Heart disease has too often been characterized by the stereotypical image of the middle-aged businessman turning red or pale, sweating, and clutching his chest. But for women, the picture is often very different. For women, the symptoms of heart disease or an incipient heart attack may resemble indigestion (as in Teresa’s case), or backache, or a vague feeling of malaise. Twelve years ago, during my cardiology fellowship, different women who had had heart attacks told me this same story over and over: “I noticed that I felt breathless even during my usual activities.” “Occasionally I’d feel a pressure in my upper abdomen, and there would be numbness in my jaw.” “I’d get a strange numbness in my arm.”
For other women, heart disease first shows up as unusual fatigue, dizziness, or palpitations. One patient, a relatively young woman in her mid-forties, experienced back pain whenever she walked up the hills in her Bronx neighborhood. Not until she went to a hospital in the middle of having a heart attack did she learn that her back pain had actually been the sign of that impending heart attack.
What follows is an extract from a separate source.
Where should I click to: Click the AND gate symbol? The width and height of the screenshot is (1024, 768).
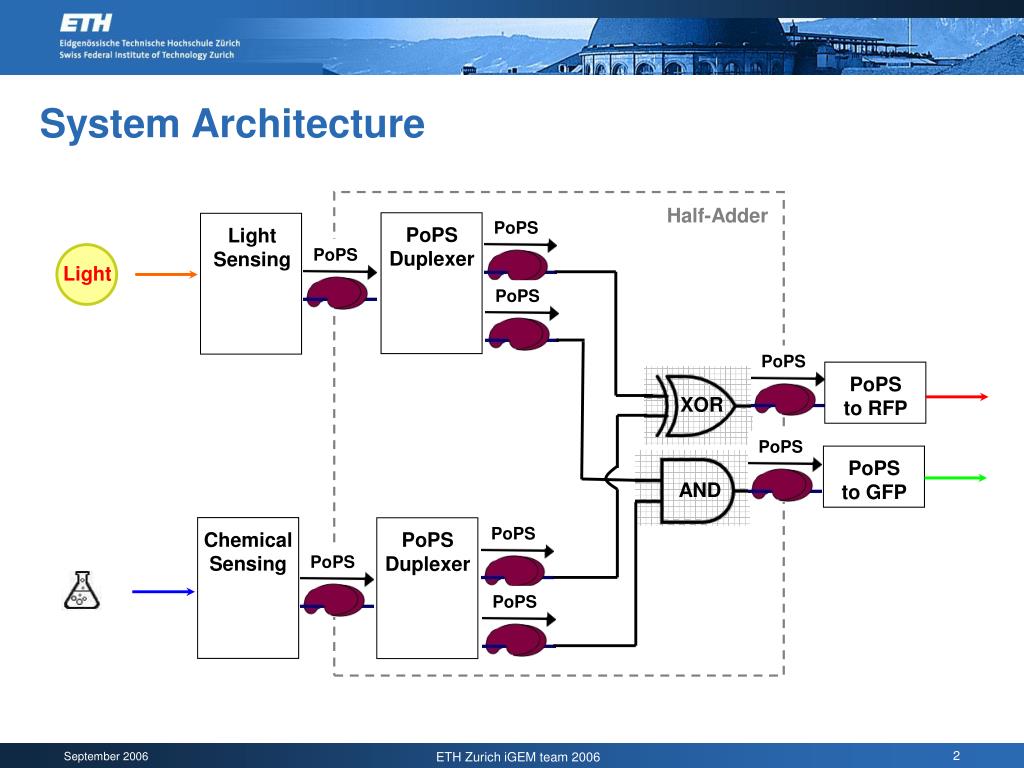[697, 490]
Because fatigue, shortness of breath, back pain, and the like were not known to be “classic” signs of heart attack, no doctors thought to test or treat these women for heart disease. Even today many women go from doctor to doctor knowing that something is wrong but being told that the problem is “just” their “nerves,” fatigue, indigestion, or stress. But these problems are female symptoms of heart disease. Attention must be paid!
How did this life-threatening situation come about, and what can women do about it? Above all, we have to educate ourselves about the risks and learn how to protect ourselves and get the best care, if and when we need to see a doctor. This book is my attempt to help you with that education.
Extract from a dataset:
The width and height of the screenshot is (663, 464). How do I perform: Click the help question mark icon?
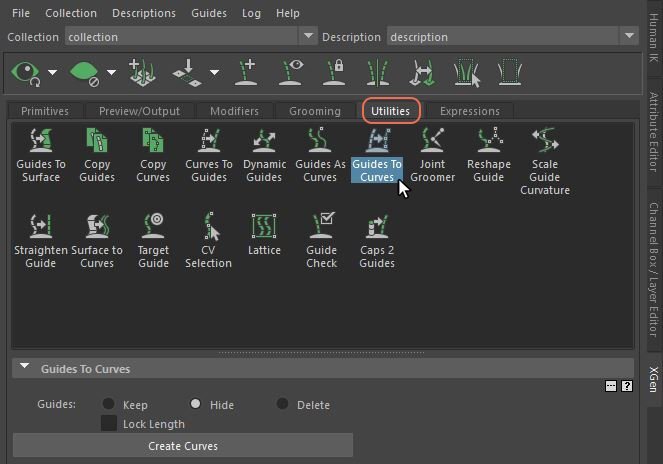tap(627, 385)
Prevention, diagnosis, and treatment of heart disease in women have all lagged behind that in men for a very long time. Until recently, as I mentioned, all clinical research on heart disease was based on studies conducted only on men: the commonly accepted symptoms, the risk factor evaluations, the types and dosages of medications, the surgical treatments, and the rehabilitation recommendations were all based on what was found to be true for men. As a medical student, I was taught that all medical care is based on what was normal for a 165-pound man. This particularly annoyed me, since I am a five-foot-one-and-a-half-inch, hundred-pound woman. How could a drug dosage for someone who weighed sixty-five pounds more than I did be correct for me? How could that drug act the same in my smaller female body? For too long, most researchers have assumed that women’s reactions were exactly like those of men, except on a smaller scale.
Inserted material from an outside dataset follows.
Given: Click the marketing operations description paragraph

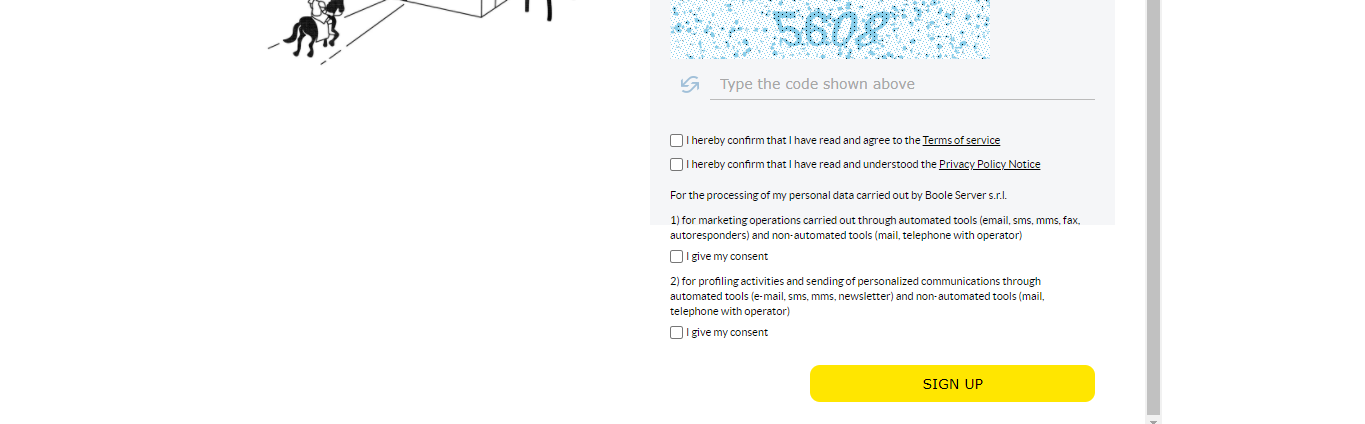Looking at the screenshot, I should click(x=875, y=227).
My firsthand clinical and research experience underscores the important fact that women’s heart disease is in fact very different from men’s. I first became interested in this issue in 1990, when I began my own career as a full-time academic cardiologist at SUNY’s Health Science Center in Brooklyn, where I ran the Heart Exercise and Imaging Laboratory. There I could not help but notice that fewer women than men were even referred for stress testing. Perhaps the reason was that stress tests tend to produce a higher rate of false positives for women than for men—that is, they more often indicate the presence of heart disease when none is actually present. As a result, many doctors avoided referring women for stress tests at all, even when it was the best option for helping them diagnose what was wrong. Later, improved techniques for stress-testing women, such as stress echocardiography (the use of ultrasound to visualize the heart during exercise), became available, yet even then women were still greatly underreferred. Today more women are referred for stress-testing than ever before, but they are less likely to be referred for follow-up tests if the results confirm a problem.1 This is particularly true for minority women, who often have to insist on further testing to uncover the particular form of heart disease they have.